▶ **PROBLEM REQUIREMENTS**
Please locate every line in the entries below that contains the word "agent" and copy each of those lines.

▶ **EXTRACTED MATERIAL**
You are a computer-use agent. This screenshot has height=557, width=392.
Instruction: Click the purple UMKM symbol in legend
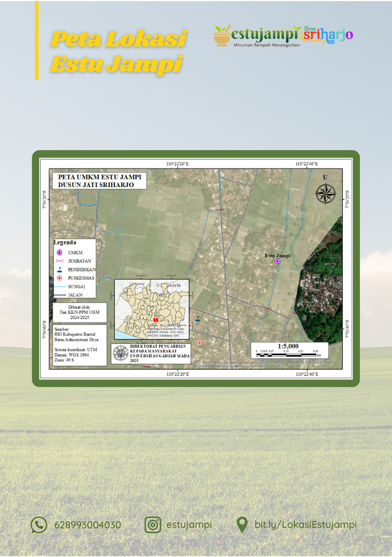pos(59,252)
--
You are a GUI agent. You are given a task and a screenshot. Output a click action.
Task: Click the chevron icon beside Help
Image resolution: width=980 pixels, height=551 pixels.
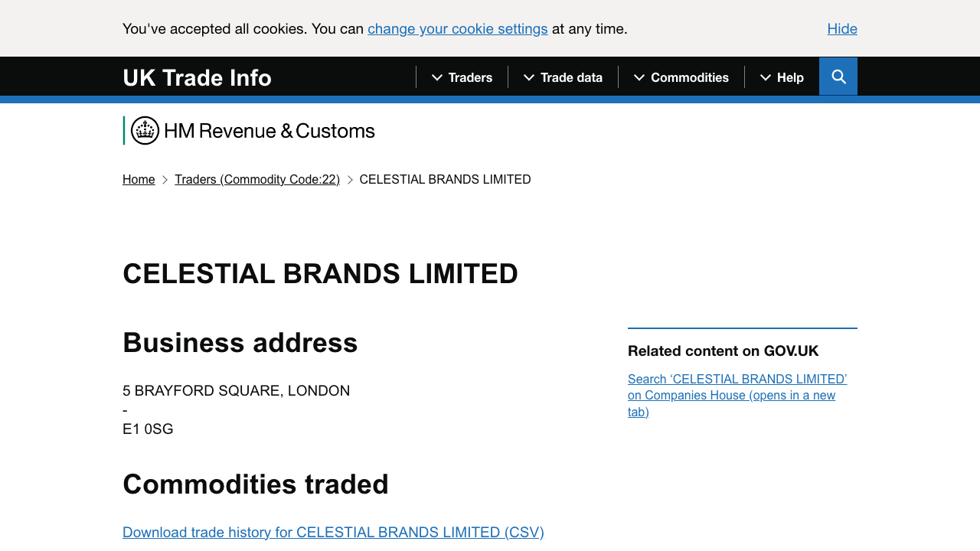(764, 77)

▶ **TASK RESULT**
You are a computer-use agent. This screenshot has height=557, width=392.
You are a GUI agent. You are given a task and a screenshot. Output a click action.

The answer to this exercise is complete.